The team performed field walk downs of accessible components in the AFW, CVCS, MS, and SGBD systems to assess general material condition, identify degraded conditions, and verify that the installed configuration was consistent with design drawings and design inputs to calculations. The team performed field walk downs of accessible electrical equipment to assess whether the installed configuration will support system functions under accident conditions. The components inspected included 6900v switchgear, 480v switchgear, AFW pump motors, AFW MOVs, the Unit 2 125v vital batteries, and their environs. Additionally, the team assessed potential flooding and missile impact on SGTR mitigation equipment. The team also inspected selected controls and indicators for appropriate human factors such as labeling, arrangement, and visibility.

b. Findings

No findings of significance were identified.

.22 Testing

a. Inspection Scope

The team reviewed surveillance testing and inspection documentation to verify design criteria were properly translated into acceptance criteria, were verified by test and maintenance activities, and that system and equipment function was maintained and performance degradation would be identified. This review included response time testing of valves, MOV torque and limit switch settings established in the MOV switch setting calculations, and selected controls and indicators in the control room that operators would use during a SGTR. This review also included selected surveillance procedures which are used for the calibration and functional test of post-accident monitoring (PAM) instruments The team reviewed data sheets for the last two functional tests and calibrations for the following indication equipment: radiation monitors, steam generator level, steam generator pressure, pressurizer level and RCS cold leg temperature. This review was conducted to determine if the functional test and calibrations were performed at intervals specified by the Technical Specifications (TS) and that any out-of-tolerance measurements or anomalies were addressed within the test procedure or following completion of the procedure.

b. Findings

No findings of significance were identified.

.23 Operation

a. Inspection Scope

During the in-plant procedures walk through and simulator exercise, the team assessed procedure adequacy, operator knowledge, and human factors design of the procedures and related equipment against Nuclear Regulatory Commission (NRC) requirements and guidelines for procedure quality. The team also observed simulator fidelity with the plant as needed to support effective operator training on EOPs. The team performed a walk through and verification of the procedure for refilling the RWST which could be used during a SGTR, to verify accessibility of equipment to be operated and the adequacy of guidance for this activity. Additionally, the team reviewed documented performances of this activity to verify that the licensee had demonstrated successful performance.

b. Findings

No findings of significance were identified.

.24 Design

a. Inspection Scope

The team reviewed load flow and voltage drop calculations to verify that supporting electrical systems would have sufficient capacity and capability to perform under the most limiting conditions required by the design and licensing bases. Calculations were reviewed to verify that they considered degradation of the offsite power source as well as limiting alignments of onsite electrical distribution equipment. The team reviewed operating procedures to verify that appropriate compensatory measures would be implemented when automatic voltage control equipment is out of service. The team reviewed calculation parameters subject to change, or subject to TS required surveillance, to verify that they were periodically verified and adjusted within required limits. Specifically, setpoints and intervals for under voltage relays, and on-load tap changer control calibrations were checked. In addition, the team reviewed outputs of electrical voltage drop calculations to verify that they were properly translated into MOV torque calculations.
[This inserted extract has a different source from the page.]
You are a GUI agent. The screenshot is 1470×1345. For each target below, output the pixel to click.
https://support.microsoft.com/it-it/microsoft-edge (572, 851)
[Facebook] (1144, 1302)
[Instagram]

The team reviewed design calculations, specifications, and UFSAR accident analysis to identify the design criteria which defined the required capacity and capability of SGTR mitigation equipment. Surveillance test procedures and equipment monitoring activities were reviewed to verify the design criteria was appropriately translated into acceptance criteria. The team reviewed NPSH calculations for the SI, AFW, and CCPs to verify that adequate NPSH was available from each of the applicable water sources. Design changes were reviewed to verify that system and equipment design functions were appropriately evaluated and maintained.

Instrument accuracy calculations prepared for process transmitters, 2-LT-3-43, 2-LT-68-320, 2-LT-3-42, and 2-PT-1-2A were reviewed by the team. This review was performed to verify that design input information required for determining the transmitters accident accuracy had correctly incorporated accident parameters for which the transmitters had been qualified. Component data sheets for the selected transmitters contained in the calculations were evaluated in order to verify that the design input information was consistent with values contained in the environmental qualification (EQ) binders.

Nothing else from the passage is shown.